O conflito comercial EUA-China, um fator importante desse enfraquecimento na indústria de transformação, parece estar avançando na direção certa. Embora um acordo completo seja improvável no curto prazo, a perspectiva de uma escalada rápida parece ter sido afastada. Outro risco sistêmico importante, o Brexit, também diminuiu, já que a possibilidade de que o Reino Unido abandone a UE sem um acordo foi minimizada.

Apesar desses sinais positivos, continuamos cautelosos. Muito depende da manutenção do ânimo do consumidor norte-americano. Existe o risco de que a moderação do crescimento resulte em uma redução nas margens de lucro. Nesse caso, as empresas poderiam cortar empregos para reduzir custos, colocando pressão sobre os salários e o consumo. Margens de lucro estáveis têm sido favoráveis para os mercados de crédito, mas isso é algo que acompanharemos atentamente.

É bastante provável que o ambiente geopolítico global continue a impulsionar a volatilidade em 2020. Existe uma incerteza continuada em diversas partes do mundo. Nos EUA, parece cada vez mais provável que a Câmara dos Deputados dê prosseguimento ao processo de impeachment do Presidente Trump e as eleições presidenciais em 2020 aumentam ainda mais as incertezas.

Também continuam a existir incertezas em Hong Kong e no Chile, Equador, Irã e Reino Unido. Esses riscos estão contidos por enquanto, mas justificam cautela. 

Projetamos que, em 2020, o crescimento dos EUA atingirá a mínima na faixa de 1,4% a 1,8%, conforme o consumo e o investimento se mantenham firmes e os temores de uma recessão determinada pelo setor industrial ou pelo investimento se mostrem excessivamente pessimistas. É improvável que, salvo por uma mudança negativa substancial, o Fed volte a reduzir os juros, de forma que o rendimento dos títulos do Tesouro pode subir nos próximos trimestres.

Em termos gerais, acreditamos que o crescimento pode apresentar uma recuperação modesta, determinada pelo amortecimento das tensões comerciais e pelo afrouxamento das condições financeiras globais, o que ajudará os mercados emergentes a darem uma contribuição importante para o crescimento global.

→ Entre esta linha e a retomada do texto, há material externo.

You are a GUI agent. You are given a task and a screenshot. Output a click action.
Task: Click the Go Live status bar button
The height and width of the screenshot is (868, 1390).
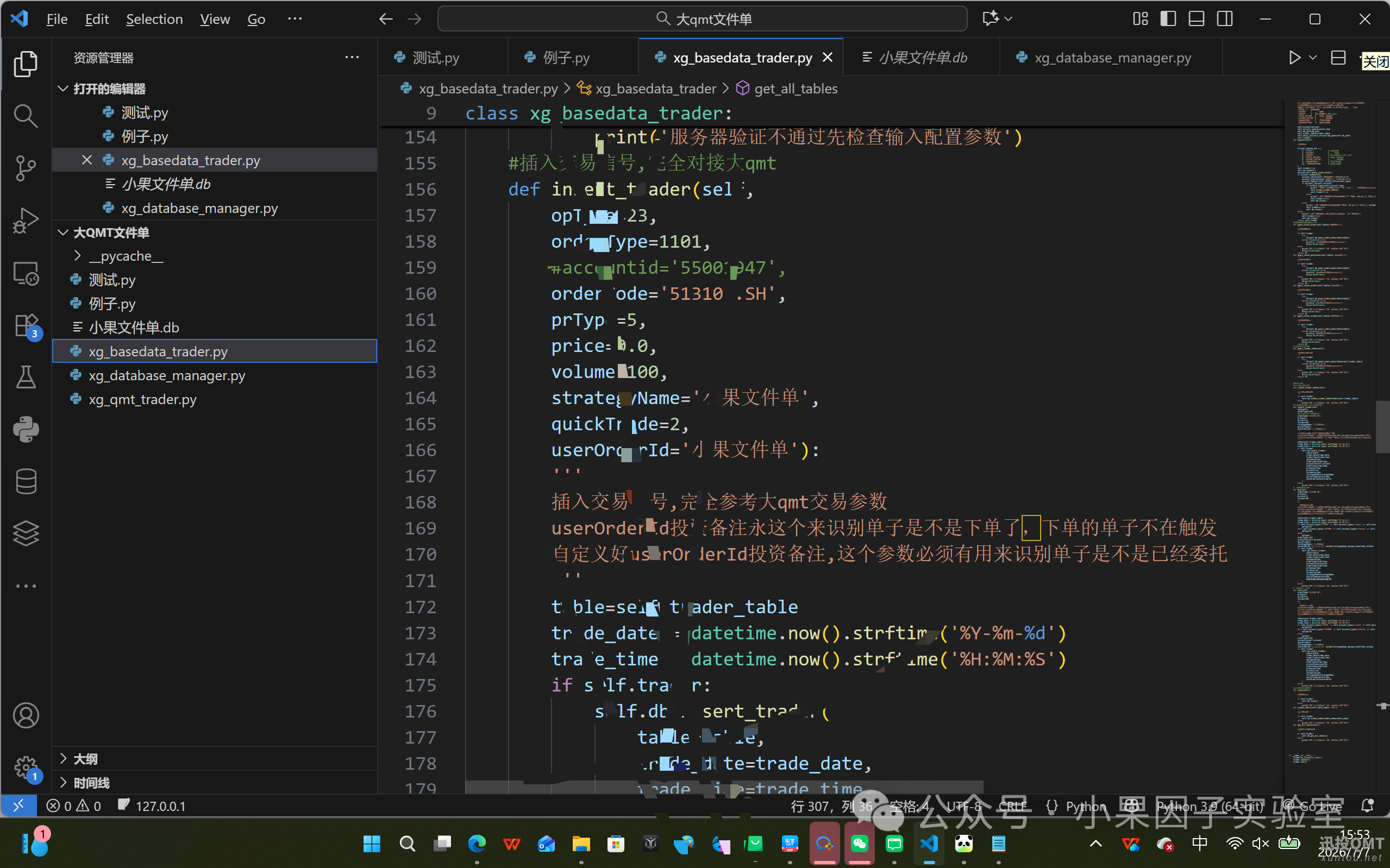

Os fundamentos do crédito estão um pouco mais fracos

Em termos gerais, os indicadores do crédito em grau de investimento (GI) apresentaram deterioração. A alavancagem continua bastante acima dos níveis de 2008 e é elevada para um ambiente não recessivo. Contudo, os níveis de capital estão saudáveis, o que manteve a alavancagem líquida abaixo do pico de 2001, e uma grande parcela dessa alavancagem ocorreu em setores não cíclicos. A cobertura dos juros melhorou em relação ao nível de 2008.

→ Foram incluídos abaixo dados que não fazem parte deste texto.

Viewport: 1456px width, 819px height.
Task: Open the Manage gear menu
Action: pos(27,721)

Embora tenha ocorrido uma certa melhoria em alguns fundamentos de diversos emissores com classificação BBB, acreditamos que o crescimento dos resultados, que diminuiu um pouco nos últimos trimestres, pode continuar fraco. Atualmente, nosso ponto de vista é que os lucros continuariam sob pressão em caso de deterioração das margens. Essa deterioração poderia vir de uma “desglobalização”, de um recuo na produtividade ou do aumento dos custos de mão de obra. As estimativas atuais de uma recuperação nos lucros em 2020 parecem excessivamente otimistas.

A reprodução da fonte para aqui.